• WHAT IS NEEDED
Each line below is to be copied out exactly, and none may be omitted.

(EXTRACTED RECORDS)

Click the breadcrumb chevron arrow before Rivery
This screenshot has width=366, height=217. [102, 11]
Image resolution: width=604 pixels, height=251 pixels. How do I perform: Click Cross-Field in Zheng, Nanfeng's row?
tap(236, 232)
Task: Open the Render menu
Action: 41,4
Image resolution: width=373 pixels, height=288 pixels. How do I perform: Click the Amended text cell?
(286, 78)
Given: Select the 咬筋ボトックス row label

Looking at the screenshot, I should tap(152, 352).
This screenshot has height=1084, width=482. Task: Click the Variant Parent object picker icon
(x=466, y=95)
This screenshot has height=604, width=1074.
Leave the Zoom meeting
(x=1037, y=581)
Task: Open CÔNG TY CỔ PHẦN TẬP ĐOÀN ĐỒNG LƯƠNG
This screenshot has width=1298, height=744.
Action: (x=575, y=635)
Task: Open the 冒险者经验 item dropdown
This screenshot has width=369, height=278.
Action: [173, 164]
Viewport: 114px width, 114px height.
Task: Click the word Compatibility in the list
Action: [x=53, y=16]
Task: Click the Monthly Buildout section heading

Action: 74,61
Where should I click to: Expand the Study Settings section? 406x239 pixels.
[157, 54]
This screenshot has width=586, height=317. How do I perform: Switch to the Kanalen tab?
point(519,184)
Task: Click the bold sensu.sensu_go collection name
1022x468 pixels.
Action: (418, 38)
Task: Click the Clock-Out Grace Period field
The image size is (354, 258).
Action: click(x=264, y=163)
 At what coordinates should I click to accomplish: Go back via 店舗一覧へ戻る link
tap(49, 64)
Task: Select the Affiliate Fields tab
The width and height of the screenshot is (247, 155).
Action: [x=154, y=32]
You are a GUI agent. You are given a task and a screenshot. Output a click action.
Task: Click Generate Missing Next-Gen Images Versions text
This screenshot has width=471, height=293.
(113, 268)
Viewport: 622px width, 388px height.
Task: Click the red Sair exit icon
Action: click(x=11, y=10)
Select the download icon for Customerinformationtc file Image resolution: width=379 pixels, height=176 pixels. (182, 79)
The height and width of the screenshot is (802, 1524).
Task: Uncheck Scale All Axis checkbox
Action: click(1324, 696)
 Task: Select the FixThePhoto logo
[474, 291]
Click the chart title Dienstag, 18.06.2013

(End EXTRACTED RECORDS)

• ANSWER TO THIS EXERCISE
Click the breadcrumb chevron arrow before Rivery
This screenshot has width=366, height=217. [102, 11]
Image resolution: width=604 pixels, height=251 pixels. How do I perform: Click Cross-Field in Zheng, Nanfeng's row?
tap(236, 232)
Task: Open the Render menu
Action: 41,4
Image resolution: width=373 pixels, height=288 pixels. How do I perform: Click the Amended text cell?
(286, 78)
Given: Select the 咬筋ボトックス row label

Looking at the screenshot, I should tap(152, 352).
This screenshot has height=1084, width=482. Task: Click the Variant Parent object picker icon
(x=466, y=95)
This screenshot has height=604, width=1074.
Leave the Zoom meeting
(x=1037, y=581)
Task: Open CÔNG TY CỔ PHẦN TẬP ĐOÀN ĐỒNG LƯƠNG
This screenshot has width=1298, height=744.
Action: (x=575, y=635)
Task: Open the 冒险者经验 item dropdown
This screenshot has width=369, height=278.
Action: [173, 164]
Viewport: 114px width, 114px height.
Task: Click the word Compatibility in the list
Action: [x=53, y=16]
Task: Click the Monthly Buildout section heading

Action: 74,61
Where should I click to: Expand the Study Settings section? 406x239 pixels.
[157, 54]
This screenshot has width=586, height=317. How do I perform: Switch to the Kanalen tab?
point(519,184)
Task: Click the bold sensu.sensu_go collection name
1022x468 pixels.
Action: (418, 38)
Task: Click the Clock-Out Grace Period field
The image size is (354, 258).
Action: click(x=264, y=163)
 At what coordinates should I click to accomplish: Go back via 店舗一覧へ戻る link
tap(49, 64)
Task: Select the Affiliate Fields tab
The width and height of the screenshot is (247, 155).
Action: [x=154, y=32]
You are a GUI agent. You are given a task and a screenshot. Output a click action.
Task: Click Generate Missing Next-Gen Images Versions text
This screenshot has width=471, height=293.
(113, 268)
Viewport: 622px width, 388px height.
Task: Click the red Sair exit icon
Action: click(x=11, y=10)
Select the download icon for Customerinformationtc file Image resolution: width=379 pixels, height=176 pixels. (182, 79)
The height and width of the screenshot is (802, 1524).
Task: Uncheck Scale All Axis checkbox
Action: click(1324, 696)
 Task: Select the FixThePhoto logo
[474, 291]
Click the chart title Dienstag, 18.06.2013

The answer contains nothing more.